EN FR
EN FR


Section: Software

Sequence annotation

We develop tools for discovery and search of complex pattern signatures within biological sequences, with a focus on protein sequences. An integrated environment, Dr Motif (http://www.drmotifs.org/ ) is available on the GenOuest Platform that gathers state-of-the-art tools for pattern discovery and pattern matching including our own developments.

  • Complex pattern discovery: Protomata learner (http://protomata-learner.genouest.org/ ) is a grammatical inference framework suitable for the inference of accurate protein signatures [3] , [4] . It was completely redesigned in 2010-2011 thanks to a specific Inria action (ADT support). It is currently applied to the recognition of olfactory receptor genes.

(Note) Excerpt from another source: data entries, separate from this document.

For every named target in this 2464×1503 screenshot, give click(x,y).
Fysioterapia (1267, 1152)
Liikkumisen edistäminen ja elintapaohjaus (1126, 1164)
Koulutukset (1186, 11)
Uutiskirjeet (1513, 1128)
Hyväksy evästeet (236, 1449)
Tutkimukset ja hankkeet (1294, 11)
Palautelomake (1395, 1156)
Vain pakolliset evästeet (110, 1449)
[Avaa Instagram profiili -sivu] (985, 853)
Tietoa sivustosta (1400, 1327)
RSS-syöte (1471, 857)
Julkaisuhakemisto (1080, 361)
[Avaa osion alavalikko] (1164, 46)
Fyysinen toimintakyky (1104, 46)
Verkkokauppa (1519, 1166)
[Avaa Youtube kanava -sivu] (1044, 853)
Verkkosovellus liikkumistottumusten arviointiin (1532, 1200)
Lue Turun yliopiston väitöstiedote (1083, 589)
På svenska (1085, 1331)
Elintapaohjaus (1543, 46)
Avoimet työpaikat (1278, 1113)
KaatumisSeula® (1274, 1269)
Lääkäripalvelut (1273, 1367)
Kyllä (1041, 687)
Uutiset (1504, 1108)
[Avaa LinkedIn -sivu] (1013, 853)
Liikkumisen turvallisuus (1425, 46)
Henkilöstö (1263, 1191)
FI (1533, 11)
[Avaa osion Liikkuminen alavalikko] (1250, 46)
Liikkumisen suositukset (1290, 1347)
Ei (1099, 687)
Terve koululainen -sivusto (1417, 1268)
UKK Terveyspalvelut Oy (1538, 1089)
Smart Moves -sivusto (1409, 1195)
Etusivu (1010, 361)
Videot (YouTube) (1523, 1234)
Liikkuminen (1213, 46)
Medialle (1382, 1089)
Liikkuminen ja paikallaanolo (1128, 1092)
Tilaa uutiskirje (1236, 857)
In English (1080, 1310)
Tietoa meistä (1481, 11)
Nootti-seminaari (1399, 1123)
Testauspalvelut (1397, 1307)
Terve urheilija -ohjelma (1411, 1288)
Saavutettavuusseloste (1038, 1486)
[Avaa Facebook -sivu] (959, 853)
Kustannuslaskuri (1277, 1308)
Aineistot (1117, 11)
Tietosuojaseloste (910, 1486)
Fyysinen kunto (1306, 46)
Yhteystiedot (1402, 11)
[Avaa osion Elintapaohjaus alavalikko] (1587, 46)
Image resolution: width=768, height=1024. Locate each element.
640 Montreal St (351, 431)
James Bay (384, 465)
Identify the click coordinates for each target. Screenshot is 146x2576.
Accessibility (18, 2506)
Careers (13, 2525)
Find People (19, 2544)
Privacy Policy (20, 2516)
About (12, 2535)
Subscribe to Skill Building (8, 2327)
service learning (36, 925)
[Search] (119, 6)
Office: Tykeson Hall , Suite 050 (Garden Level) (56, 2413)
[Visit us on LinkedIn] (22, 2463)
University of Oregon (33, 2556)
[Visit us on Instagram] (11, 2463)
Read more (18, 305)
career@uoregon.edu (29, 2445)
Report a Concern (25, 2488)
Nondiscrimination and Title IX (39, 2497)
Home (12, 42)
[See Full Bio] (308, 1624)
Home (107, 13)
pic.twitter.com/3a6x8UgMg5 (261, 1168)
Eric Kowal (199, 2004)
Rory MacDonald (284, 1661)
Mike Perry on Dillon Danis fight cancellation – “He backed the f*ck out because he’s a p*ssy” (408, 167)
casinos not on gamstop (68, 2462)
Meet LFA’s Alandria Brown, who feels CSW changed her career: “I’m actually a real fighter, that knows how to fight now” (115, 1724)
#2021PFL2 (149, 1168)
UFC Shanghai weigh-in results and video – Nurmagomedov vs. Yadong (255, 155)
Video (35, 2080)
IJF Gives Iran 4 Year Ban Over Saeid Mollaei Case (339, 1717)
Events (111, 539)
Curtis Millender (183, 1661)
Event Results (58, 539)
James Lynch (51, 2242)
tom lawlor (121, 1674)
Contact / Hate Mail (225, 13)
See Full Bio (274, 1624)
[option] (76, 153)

  • Complex pattern matching: Logol (http://webapps.genouest.org/LogolDesigner/ ). We have completely redesigned Stan (suffix-tree analyser), a former tool to search for nucleotidic and peptidic patterns within whole chromosomes [7] . The result is Logol, a software suite accepting a syntax based on String Variable Grammars, which allows the description of realistic complex patterns including ambiguities, insertions/ deletions, gaps, repeats and palindromes. It has been presented for the first time in [21] . Logol has been applied to the detection of -1 frameshifts, a structure including pseudo knots, on a reference benchmark (Recode2).